**Texto apresentado:**
A disputa ainda contava com personagens que entraram para o anedotário da política nacional, como Enéas Carneiro (Prona), e com uma quase candidatura do apresentador Silvio Santos, pelo nanico PMB.

No fim, Fernando Collor, o ex-governador de Alagoas que se apresentou como o “caçador de marajás”, ganhou as eleições por um pequeno partido – em 1992, ele renunciaria em meio a um processo de impeachment. A que ele atribui a vitória? “Havia um espaço vazio na política que poderia ser preenchido exatamente com essa mensagem de mudança”, disse. No segundo turno, em 17 de dezembro de 1989, foram 35 milhões de votos para Collor, contra 31 milhões de Lula. O apoio de Brizola ao petista não foi suficiente para garantir a vitória do ex-metalúrgico.

O contexto para boa parte da sociedade brasileira era de descontentamento: depois da mobilização frustrada pelas Diretas Já, Tancredo Neves foi eleito indiretamente e morreu antes de tomar posse. Havia um clima de decepção. A hiperinflação do governo de José Sarney, que assumiu o País no lugar de Tancredo, fazia as pessoas sentirem no bolso os problemas da gestão.

**O que fazer:**
• 1. Reproduza o trecho do texto sobre a eleição de 1989 que vai de "A disputa ainda" até "vitória do ex-metalúrgico.".
• 2. Responda, com base no texto sobre a eleição de 1989:
(a) Quantos votos Fernando Collor recebeu no segundo turno?
(b) Em que data ocorreu o segundo turno?
(c) Quem assumiu o País no lugar de Tancredo Neves?
A listagem não tem relação com o texto sobre a eleição de 1989.

**Dados do exercício:**
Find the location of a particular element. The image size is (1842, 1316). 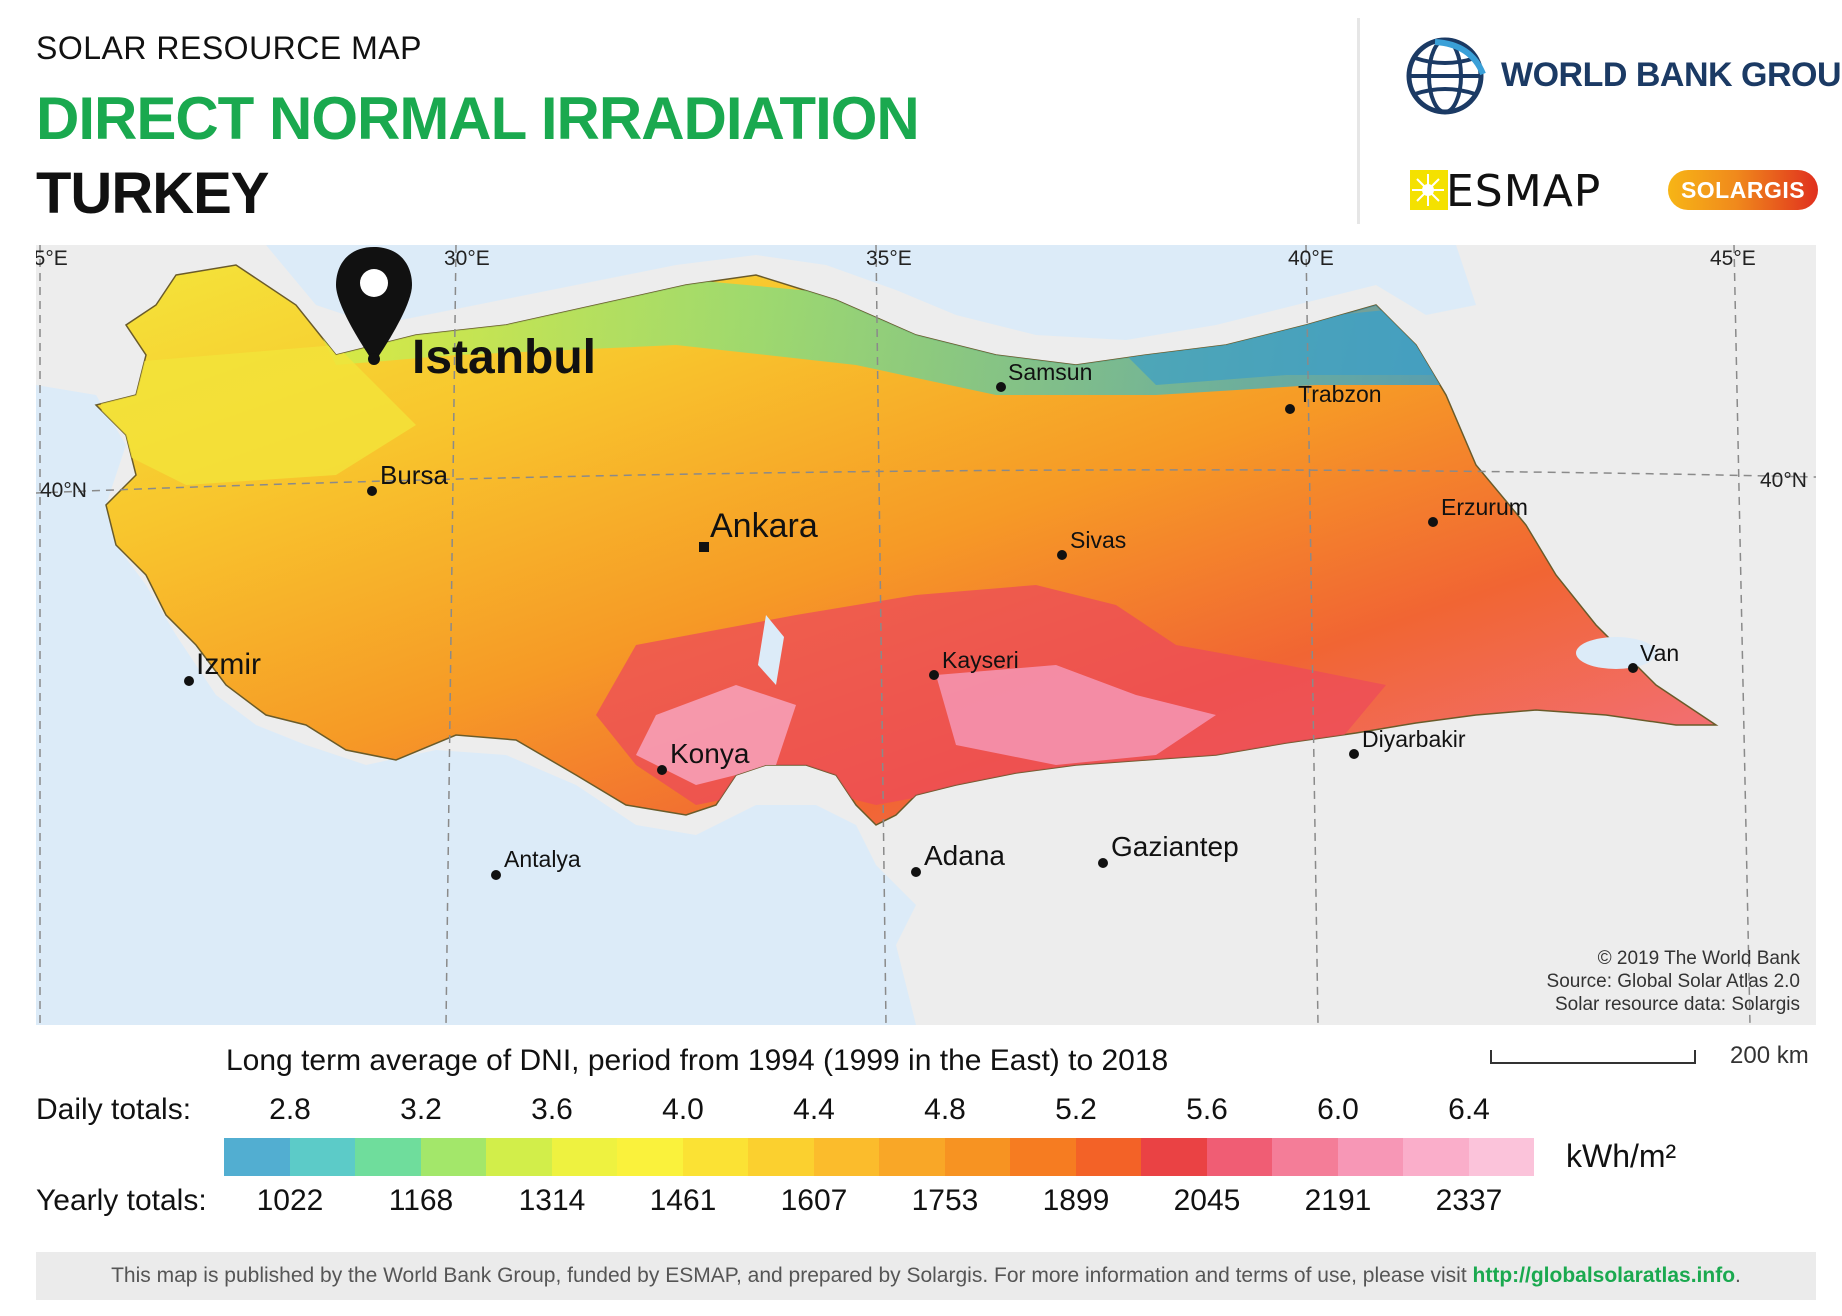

**Respostas do exercício:**
• 1.
A disputa ainda contava com personagens que entraram para o anedotário da política nacional, como Enéas Carneiro (Prona), e com uma quase candidatura do apresentador Silvio Santos, pelo nanico PMB.

No fim, Fernando Collor, o ex-governador de Alagoas que se apresentou como o “caçador de marajás”, ganhou as eleições por um pequeno partido – em 1992, ele renunciaria em meio a um processo de impeachment. A que ele atribui a vitória? “Havia um espaço vazio na política que poderia ser preenchido exatamente com essa mensagem de mudança”, disse. No segundo turno, em 17 de dezembro de 1989, foram 35 milhões de votos para Collor, contra 31 milhões de Lula. O apoio de Brizola ao petista não foi suficiente para garantir a vitória do ex-metalúrgico.

• 2.
(a) Fernando Collor recebeu 35 milhões de votos no segundo turno.
(b) O segundo turno ocorreu em 17 de dezembro de 1989.
(c) José Sarney assumiu o País no lugar de Tancredo Neves.